Exercise description: Please express the material below, from the line with "How do I perform: Activate" up to and including the line with "click(x=135, y=236)", as a JSON list of strings with one string per line and blank lines left out. Leave the pictures out of the answer.

Data to process:
** Begin **

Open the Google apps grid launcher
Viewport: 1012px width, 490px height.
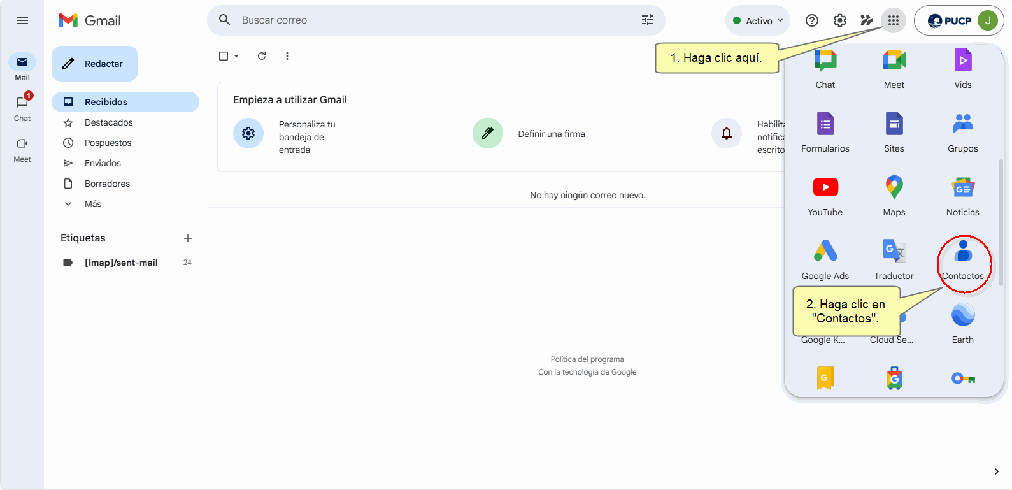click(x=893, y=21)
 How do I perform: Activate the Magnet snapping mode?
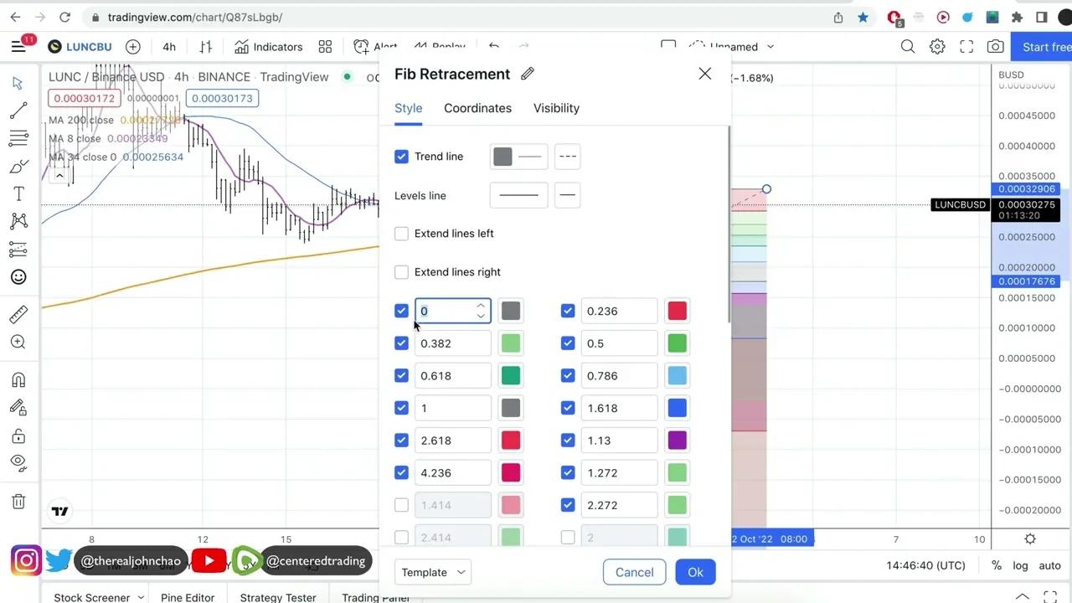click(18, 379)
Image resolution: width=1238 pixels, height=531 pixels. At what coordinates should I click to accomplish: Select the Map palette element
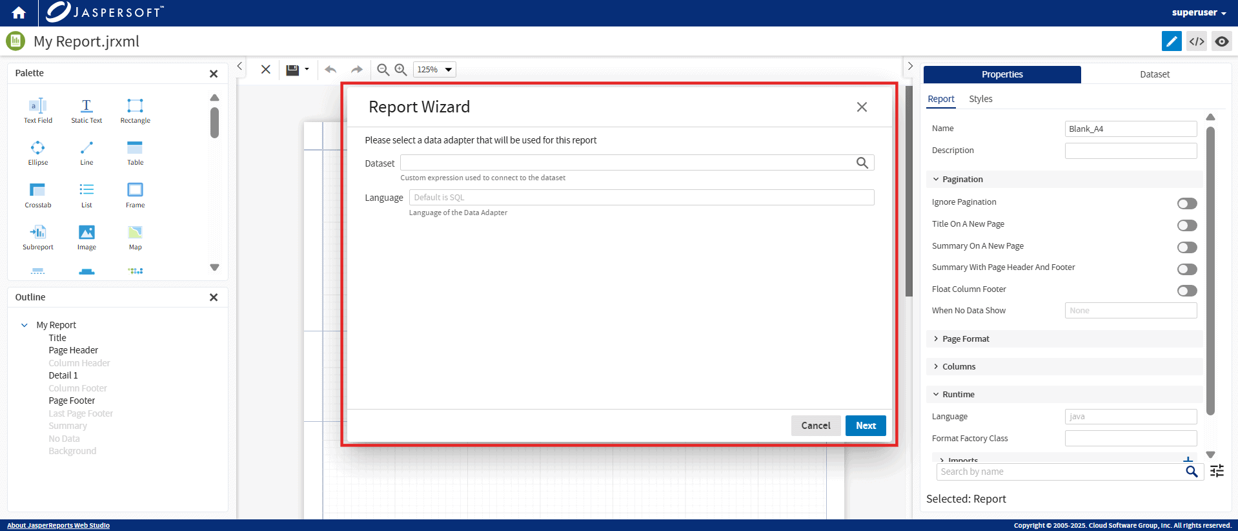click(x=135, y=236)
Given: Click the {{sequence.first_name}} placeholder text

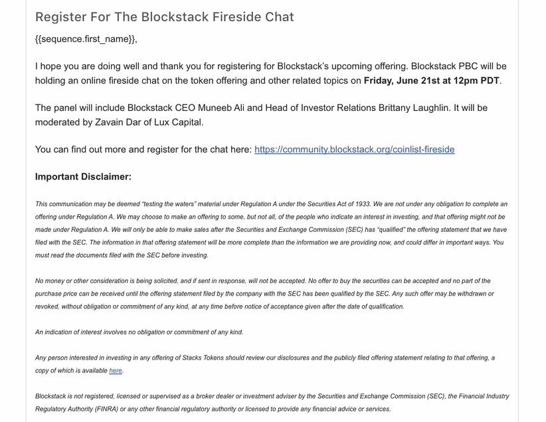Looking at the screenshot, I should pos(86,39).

** End **
** Begin **

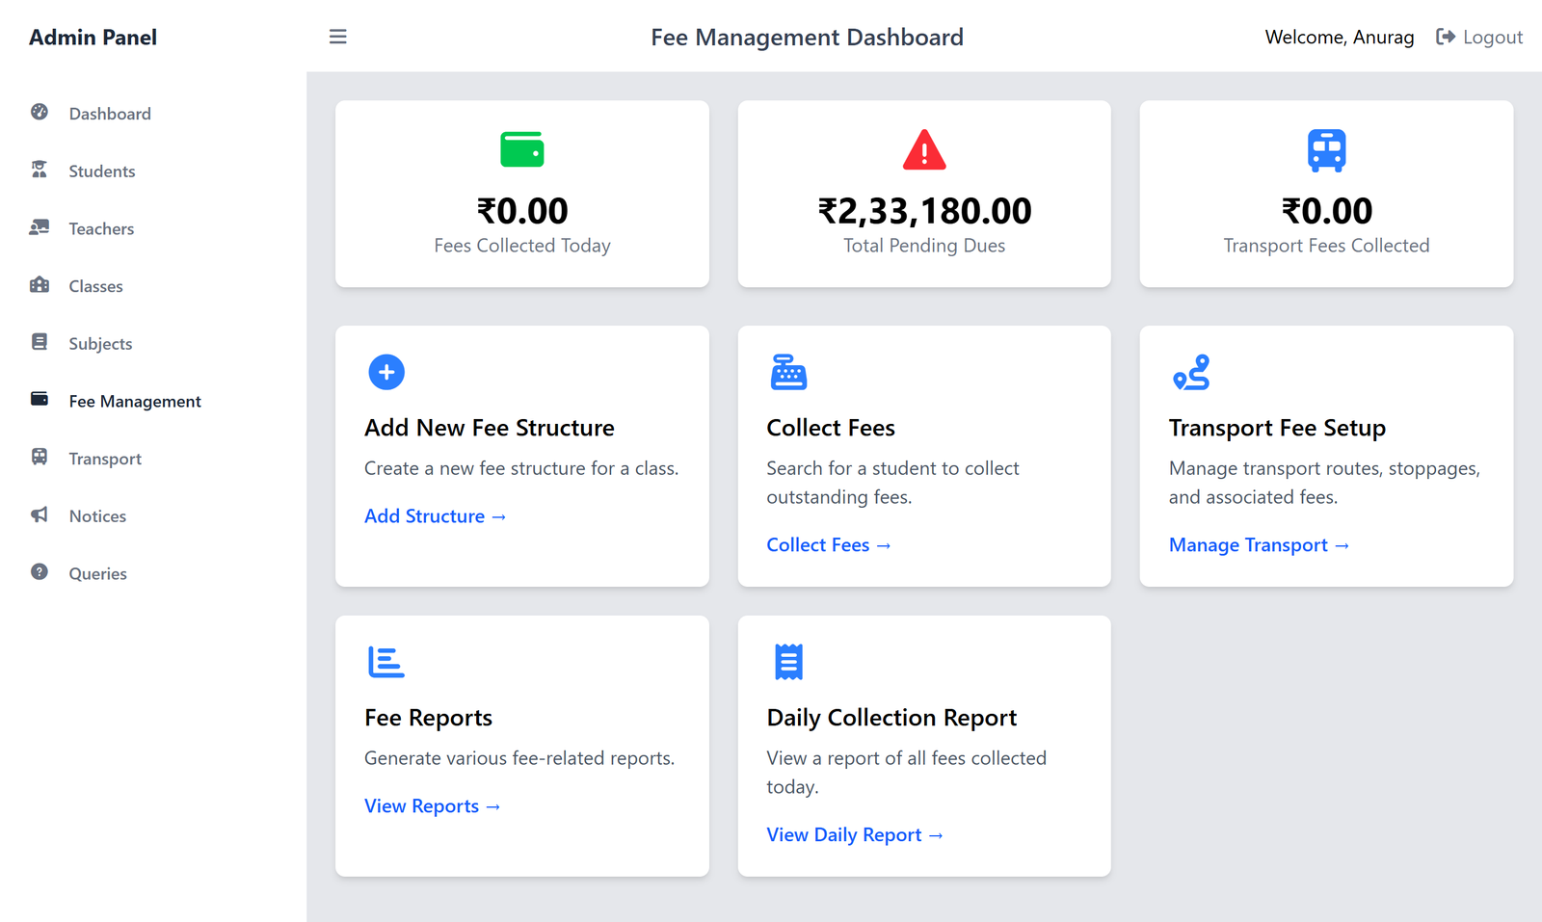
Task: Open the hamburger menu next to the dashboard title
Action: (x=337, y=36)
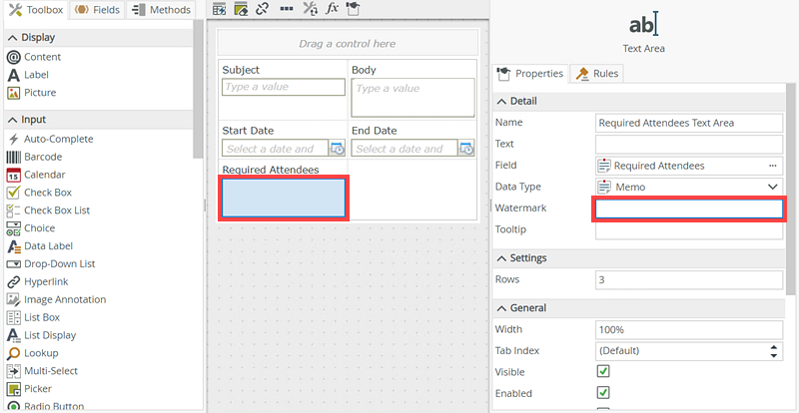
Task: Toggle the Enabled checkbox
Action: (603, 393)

** End **

Exercise response:
[
  " How do I perform: Activate the Magnet snapping mode?",
  "click(18, 379)",
  "Image resolution: width=1238 pixels, height=531 pixels. At what coordinates should I click to accomplish: Select the Map palette element",
  "click(x=135, y=236)"
]